Manitoba has long been known as the gateway to the West, but as the only western province with an Arctic sea coast, it also has a unique connection to the North. Today, those ties are being strengthened by researchers at the University of Manitoba who are focusing unprecedented attention on the vast area that makes up Canada’s North – the climate, the land, the people.
One of the world’s leading experts on the dynamic and thermodynamic processes at work in snow-covered sea ice, Dr. David Barber, Canada Research Chair in Arctic System Science and Director of the Centre for Earth Observation Science in the Clayton H. Riddell Faculty of Environment, Earth, and Resources has played a pivotal role in International Polar Year research and discovering that sea-ice is disappearing at a much faster rate than previously known.
With the addition of the new Canada Excellence Research Chair (CERC) in Arctic Geomicrobiology and Climate Change Dr. Søren Rysgaard, the ‘dream team’ headed by Rysgaard and Barber has been created. Rysgaard is an internationally renowned geomicrobiologist from the Greenland Climate Research Centre. The new CERC team will work together uncovering the mysteries of climate change hidden deep within the Arctic ice. It will expand the existing team to more than 100 researchers and graduate students, who will have the unprecedented ability to study and learn collaboratively both here at the University of Manitoba and at the Greenland Climate Research Centre.
The CERC team will collaborate and study together in new state-of-the-art research facilities on the University of Manitoba campus. Currently under construction, the Nellie Cornoyea Arctic Research Facility will be home to specialized labs and classrooms. The Sea-Ice Environmental Research Facility – the first experimental sea ice facility in Canada – will allow for the fabrication and growth of sea ice under controlled conditions. It will provide researchers with increased understanding of how sea ice lives and breathes and how it is directly linked to the phenomenon of climate change.

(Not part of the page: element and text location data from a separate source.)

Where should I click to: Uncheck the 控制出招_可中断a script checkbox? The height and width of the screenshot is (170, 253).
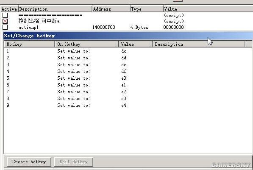pyautogui.click(x=5, y=21)
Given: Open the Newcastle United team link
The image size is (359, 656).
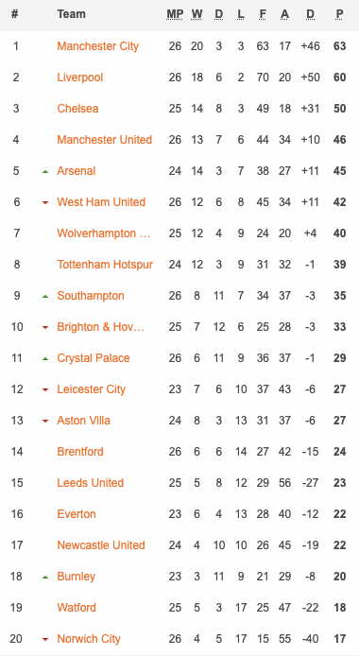Looking at the screenshot, I should (101, 545).
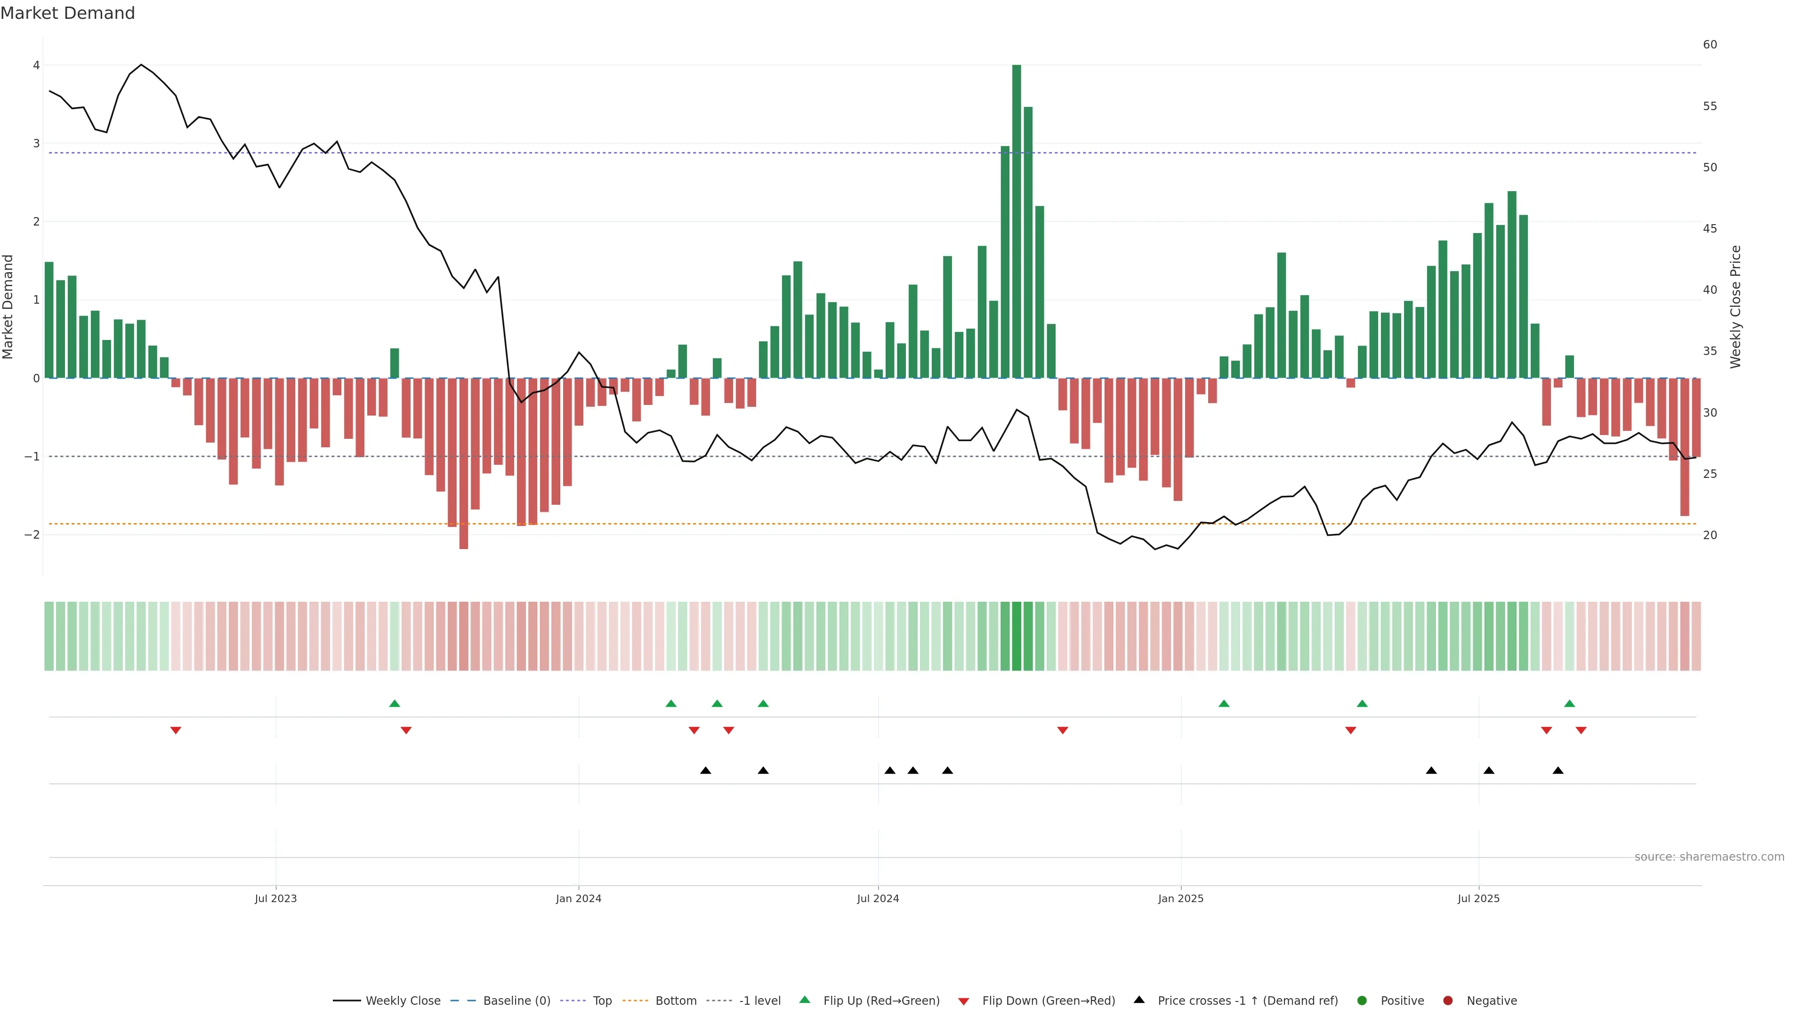Click the darkest green heatmap strip cell
1808x1017 pixels.
[x=1016, y=636]
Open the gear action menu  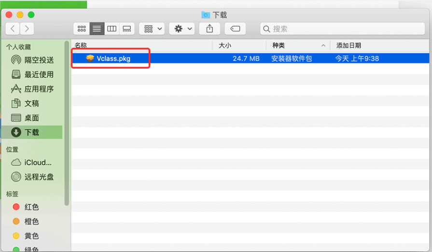click(182, 29)
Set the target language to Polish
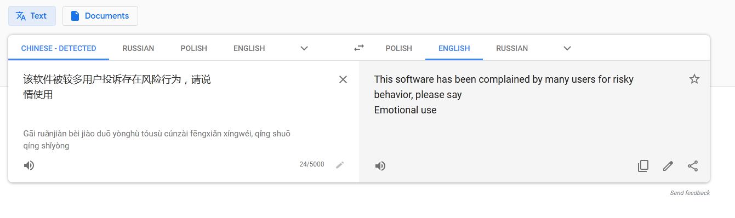This screenshot has height=218, width=735. point(398,48)
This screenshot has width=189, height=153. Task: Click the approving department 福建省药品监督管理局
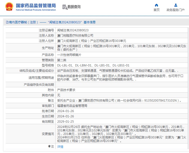[72, 106]
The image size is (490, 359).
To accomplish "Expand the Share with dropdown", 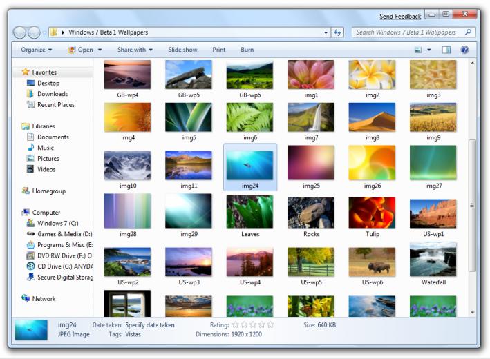I will pos(135,50).
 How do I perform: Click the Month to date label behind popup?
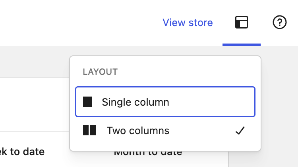click(148, 153)
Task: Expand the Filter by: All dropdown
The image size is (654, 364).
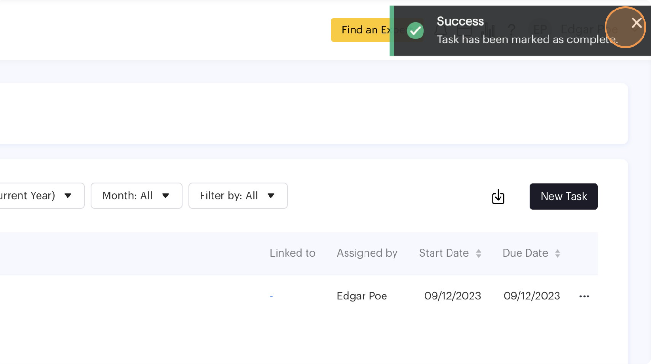Action: tap(238, 196)
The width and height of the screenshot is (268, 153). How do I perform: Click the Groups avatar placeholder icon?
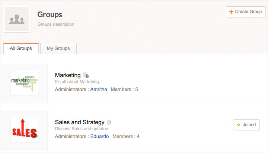coord(16,19)
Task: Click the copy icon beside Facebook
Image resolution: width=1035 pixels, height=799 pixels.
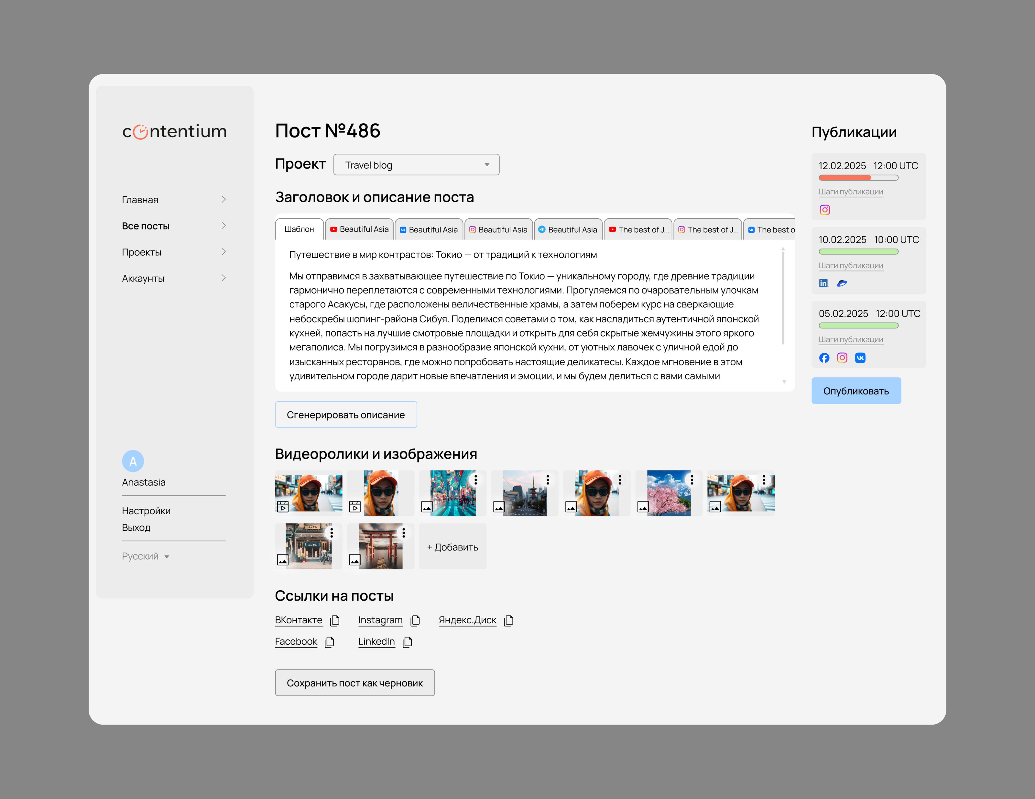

Already a world leader in the study of Arctic climate change, the University of Manitoba is poised to further its reputation as one of the world’s premier institutes focused on understanding climate change and its impact on the environment, people and animals.
How do we govern resources that belong to all, such as fish, wildlife, forests and protected areas? How do we balance the interests of individuals and society, in the short-term or over the long-term? Distinguished Professor Fikret Berkes, Canada Research Chair in Community-Based Resource Management, along with colleagues at the Natural Resources Institute, has been researching how the use of environment and resources can meet the needs of the present without compromising future generations.
University of Manitoba researchers, physicians, and oral health specialists are finding ways to improve medical and dental services delivery in the North and better understand the unique health challenges faced by its residents. Our researchers were the first to recognize youths with Type 2 diabetes mellitus.
The J.A. Hildes Northern Medical Unit has been providing much needed medical services to remote northern communities in Manitoba and the former Northwest Territories (now Nunavut) for more than 40 years. Working with local, provincial and federal government agencies, their mission is to provide community-based medical services, education and research. The Centre for Community Oral Health in the Faculty of Dentistry provides dental services to nine northern communities in Saskatchewan, Arctic Bay, Resolute Bay and Grise Fiord on Baffin Island.